Vuelta al trabajo…¿y el bebé?

Una vez transcurridas las 16 escasas semanas de baja maternal o las 20 si les has añadido las vacaciones anuales, te encuentras con que te tienes que reincorporar al trabajo y separarte de tu bebé. Al doloroso momento de la separación se le añade la angustia de dejar al niño en otras manos.

Pocas son las que tienen la suerte de poder seguir en casa criando a su hijo o hija y muchas veces pagando el precio de salir del mercado laboral con las consecuencias que esto acarree. Unas privilegiadas pueden pedir una excedencia y reincorporarse a su puesto después de unos años, pero para el común de las mortales las opciones suelen ser tres: dejar al niño con la abuela o suegra, llevarle a una guardería o contratar a una persona que le cuide.

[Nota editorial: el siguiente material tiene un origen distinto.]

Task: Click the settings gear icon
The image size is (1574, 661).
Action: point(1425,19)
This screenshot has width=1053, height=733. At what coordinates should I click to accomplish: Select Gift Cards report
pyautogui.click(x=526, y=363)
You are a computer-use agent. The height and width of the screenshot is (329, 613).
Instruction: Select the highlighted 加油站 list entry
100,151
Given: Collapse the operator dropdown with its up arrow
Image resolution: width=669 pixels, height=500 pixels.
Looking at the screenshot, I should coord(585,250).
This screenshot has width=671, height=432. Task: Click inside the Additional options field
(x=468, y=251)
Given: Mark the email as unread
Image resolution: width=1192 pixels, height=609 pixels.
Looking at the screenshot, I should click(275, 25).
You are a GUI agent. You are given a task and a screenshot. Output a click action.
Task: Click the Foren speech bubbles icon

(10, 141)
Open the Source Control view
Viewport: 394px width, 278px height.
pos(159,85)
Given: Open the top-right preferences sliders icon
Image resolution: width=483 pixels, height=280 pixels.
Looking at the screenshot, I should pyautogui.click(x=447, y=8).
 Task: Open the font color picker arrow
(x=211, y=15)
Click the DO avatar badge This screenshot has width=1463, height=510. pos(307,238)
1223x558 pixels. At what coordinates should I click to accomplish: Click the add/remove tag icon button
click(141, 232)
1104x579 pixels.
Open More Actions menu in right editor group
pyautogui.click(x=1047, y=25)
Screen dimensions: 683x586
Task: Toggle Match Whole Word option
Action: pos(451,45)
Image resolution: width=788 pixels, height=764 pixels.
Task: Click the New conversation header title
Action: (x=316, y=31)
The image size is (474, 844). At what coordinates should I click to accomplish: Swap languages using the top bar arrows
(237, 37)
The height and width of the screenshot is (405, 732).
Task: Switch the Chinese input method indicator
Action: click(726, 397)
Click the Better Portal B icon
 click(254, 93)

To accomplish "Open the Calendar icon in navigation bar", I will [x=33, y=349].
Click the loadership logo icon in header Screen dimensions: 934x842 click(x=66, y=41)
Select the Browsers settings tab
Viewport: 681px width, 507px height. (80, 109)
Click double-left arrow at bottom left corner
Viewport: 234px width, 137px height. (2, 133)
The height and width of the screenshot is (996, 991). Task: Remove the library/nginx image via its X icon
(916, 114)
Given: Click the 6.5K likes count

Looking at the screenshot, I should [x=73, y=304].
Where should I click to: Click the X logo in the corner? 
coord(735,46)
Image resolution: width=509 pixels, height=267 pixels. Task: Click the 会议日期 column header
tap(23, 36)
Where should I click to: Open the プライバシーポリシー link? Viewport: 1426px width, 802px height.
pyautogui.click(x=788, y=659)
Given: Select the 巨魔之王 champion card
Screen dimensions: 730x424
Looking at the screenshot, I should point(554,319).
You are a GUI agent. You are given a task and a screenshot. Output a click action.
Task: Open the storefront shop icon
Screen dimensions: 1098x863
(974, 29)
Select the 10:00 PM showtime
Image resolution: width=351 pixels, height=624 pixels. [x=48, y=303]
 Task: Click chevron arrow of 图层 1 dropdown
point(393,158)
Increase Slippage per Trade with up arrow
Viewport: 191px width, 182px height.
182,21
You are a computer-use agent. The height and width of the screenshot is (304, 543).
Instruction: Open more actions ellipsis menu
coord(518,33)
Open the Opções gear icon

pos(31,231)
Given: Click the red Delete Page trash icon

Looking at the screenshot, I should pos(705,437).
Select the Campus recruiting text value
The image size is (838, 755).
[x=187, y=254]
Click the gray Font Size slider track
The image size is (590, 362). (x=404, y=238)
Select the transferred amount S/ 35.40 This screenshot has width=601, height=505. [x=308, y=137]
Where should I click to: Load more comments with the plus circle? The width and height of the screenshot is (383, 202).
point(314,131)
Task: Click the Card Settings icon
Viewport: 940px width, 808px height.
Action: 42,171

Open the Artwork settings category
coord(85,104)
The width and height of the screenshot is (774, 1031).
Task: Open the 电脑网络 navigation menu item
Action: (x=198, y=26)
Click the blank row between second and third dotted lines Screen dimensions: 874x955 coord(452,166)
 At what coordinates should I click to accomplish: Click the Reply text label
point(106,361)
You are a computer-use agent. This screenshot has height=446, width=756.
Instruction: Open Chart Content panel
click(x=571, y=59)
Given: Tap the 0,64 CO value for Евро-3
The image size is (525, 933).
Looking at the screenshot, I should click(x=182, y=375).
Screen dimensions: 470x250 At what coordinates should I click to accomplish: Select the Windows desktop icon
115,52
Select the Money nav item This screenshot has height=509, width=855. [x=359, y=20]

En cualquiera de los tres casos el bebé va a estar perfectamente, va a ser bien atendido y no le va a faltar de nada, excepto…su madre. Los primeros años de vida de un niño o niña debería pasarlos cerca de su madre. Eso es lo ideal, pero son pocas las que pueden permitirse (económicamente) el poder llevarlo a la práctica y la mayoría tenemos que dejarles en otras manos desde muy pequeños.

Y tenemos que estar tranquilas porque lo que es seguro es que le dejamos en buenas manos, que el niño estará perfectamente. No es que nosotras lo vayamos a hacer mejor, a lo mejor hasta lo hacemos peor, pero somos la madre. Y todas sabemos que madre sólo hay una.